As I understand it, the new ‘agreement’ mentioned in the press notice doesn’t actually involve the Council doing anything or putting any resource into the rollout.”

He has suggested that Section 106 funds could be used to pay the cost of the ‘left behind’ areas and achieve near 100 per cent access.

The “Men’s Shed” is a great idea

Cllr Caroline ffiske writes:

I love this idea of the “Men’s Shed”. Particularly if it allows older men to transfer traditional skills that they may have to a younger generation.  As well as talk, bond, and chat.  The creation of additional “shared space” that people can go to is so important in this crowded-but-can-be-lonely city.    This is from Fulham Good Neighbours:

You are cordially invited to join us at an organisational meeting for Fulham Men’s Shed on Tuesday, 7thNovember 2017 at 6PM at Rosaline Hall, 70 Rosaline Road, London, SW6 7QT

We want to help create a meeting place for local men (and women), where ‘Shedders’ can engage in wood work or other activity, or simply in putting the world to rights over a cup of tea.

The Men’s Shed movement originates in Australia and there are quite a few already established in the UK.  In the words of one ‘Shedder’: ‘From a young age, boys are taught to ignore their feelings, that emotions are a sign of weakness, and, in short, to ‘man up’. In later life, when confronted with life changes like retirement or divorce, it’s no wonder that many struggle to cope, and are faced with isolation and a loss of self-worth. This is why Men’s Sheds are absolutely vital; providing men with a sense of purpose, new friendships and encouraging talents like carpentry and metal work, skills perhaps unused for a number of years. Having an outlet like Men’s Sheds to combat negative feelings can be a life saver.’

So why not come along and bring all your mates who might be interested in taking part together with your ideas on getting the group going to:

Fulham Good Neighbours

Rosaline Hall

70 Rosaline Road

London, SW6 7QT

Tel. 020 7385 8850

Email: info@fulhamgoodneighbours.org

If you cannot make that date or this information reached you too late, please email or call Fulham Good Neighbours and they will bring you up to speed.’

Foxes: friend or foe?

Cllr Caroline ffiske writes:

A number of residents from around the Brook Green area have told me they are suffering from increasing nuisance from foxes.  I’ve asked the Council if it is within its remit to provide assistance and / or for other advice.  Did you know that foxes are not pests but wild animals?  Here is the Council response below.

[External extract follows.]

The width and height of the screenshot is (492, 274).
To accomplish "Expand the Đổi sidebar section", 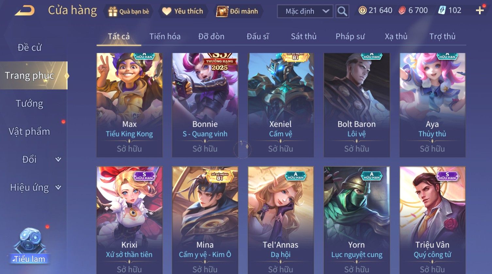I will pos(58,159).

Legally, foxes are classified as wild animals and not pests and therefore is not an issue that is dealt with by the Council’s Pest Control Service. The Council has no statutory powers or legal rights to eradicate foxes on private or other land. Any landlord of a housing block also does not have a responsibility to control foxes.

The most practical advice we offer to concerned residents involves fencing their own gardens to a standard that physically excludes foxes. It is also possible to discourage foxes by removing the various attractions that draw the foxes to some areas e.g poorly managed domestic refuse and neglected and overgrown gardens.  Residents should ensure refuse is stored in suitable containers so that it cannot provide food for any fox in the neighbourhood and should also make sure that gardens are not so overgrown that it could provide harbourage for foxes.

 If refuse and waste seems to be a problem please report this to our call centre and they can pass this on to the relevant council department to investigate. Their telephone number is 0208 753 1081.

The Fox Project has been assisting local authorities with humane, non-lethal solutions to fox nuisance and is willing to talk to local residents about fox deterrence and about simple steps that can be taken to resolve specific issues. You can contact the FOX DETERRENCE HELPLINE on 01892 826222.